Canadian Underwriter
News

Lawyer explains why some federally-regulated employees cannot be dismissed without cause


November 30, 2016   by Canadian Underwriter


Print this page Share

A Supreme Court of Canada ruling released in July has “huge ramifications” for employers in the trucking industry, while a more recent decision provides guidance on interpreting standard-form contracts, a lawyer suggested Tuesday to insurance professional in Toronto.

Sign HereIn its ruling in Wilson v. Atomic Energy of Canada Ltd., Canada’s highest court “held that federally-regulated employees cannot be terminated absent cause,” said lawyer Rui Fernandes, whose clients include transportation and insurance companies. “So if you want to terminate someone, and you just want to give them severance pay for the notice period that normally is given, you can’t do that, which means that if you operate an airline, a shipping company, inter-provincial trucks and railways, you can’t terminate your employees without cause.”

Fernandes, a partner with Fernandes Hearn LLP, made his remarks during a presentation at the Canadian Board of Marine Underwriters Fall Conference, held at the Royal York Hotel in Toronto. Membership in CBMU is open to companies underwriting marine insurance in Canada.

Court records indicate that AECL hired Joseph Wilson in 2005 as a buyer/order administrator. He was later promoted to procurement supervisor and had a clean disciplinary record but was dismissed in November 2009. Wilson filed an unjust dismissal complaint in accordance with section 241 (1) of the Canada Labour Code. That law gives the federal labour department the authority to appoint adjudicators to hear complaints. In Wilson’s complaint, Adjudicator Stanley Schiff ruled that the Canada Labour Code did not allow dismissals without cause.

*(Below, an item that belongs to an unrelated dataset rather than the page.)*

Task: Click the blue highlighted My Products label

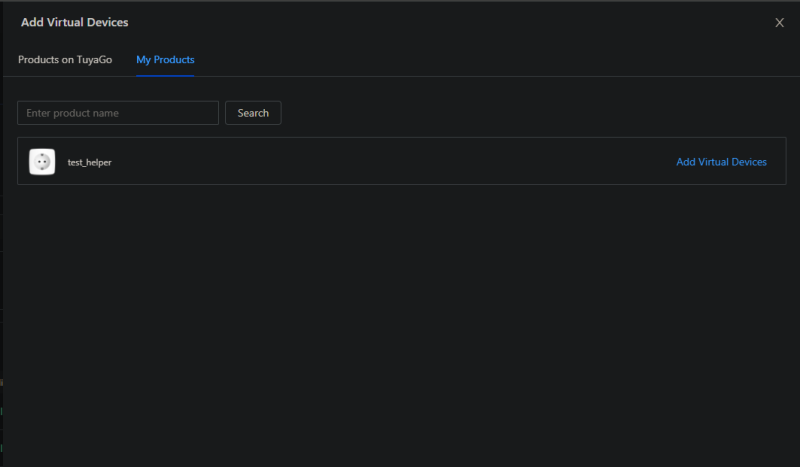Action: pyautogui.click(x=165, y=60)
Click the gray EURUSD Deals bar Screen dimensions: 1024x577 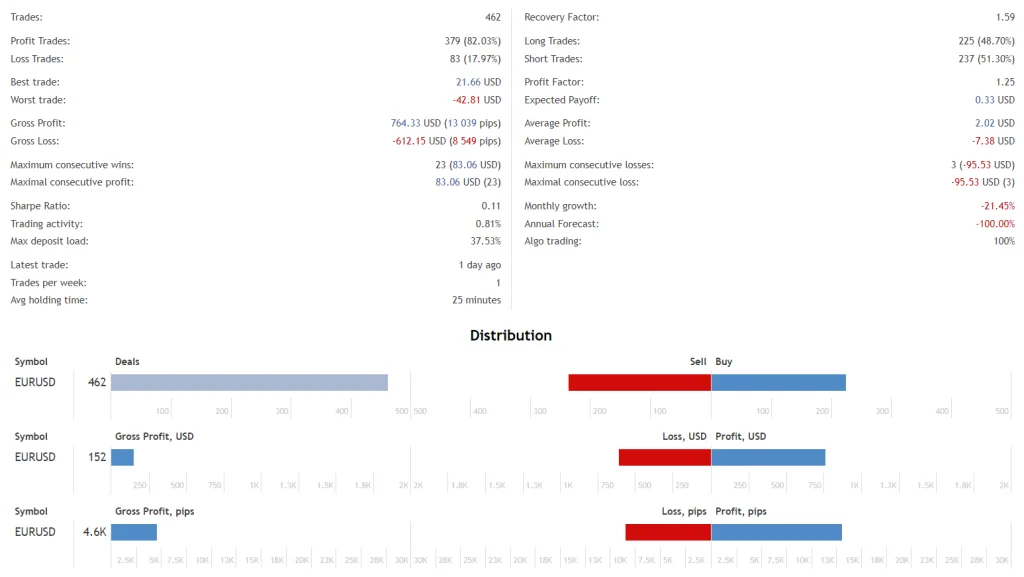[x=249, y=382]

AECL applied for judicial review to the Federal Court, which ruled in favour of AECL, finding “there is no basis for concluding that the CLC only permits dismissals for cause.” This ruling was upheld on appeal but overturned by the Supreme Court of Canada, in a decision released July 14, 2016.

AECL’s “argument that employment can be terminated without cause so long as minimum notice or compensation is given …. would have the effect of rendering many of the Unjust Dismissal remedies [under Canada Labour Code Volume III] meaningless or redundant,” wrote Madam Justice Rosalie Silberman Abella on behalf of the majority of the Supreme Court of Canada, in restoring the adjudicator’s decision against AECL.

Dissenting were Mr. Justice Michael Moldaver, Madam Justice Suzanne Côté and Mr. Justice Russell Brown.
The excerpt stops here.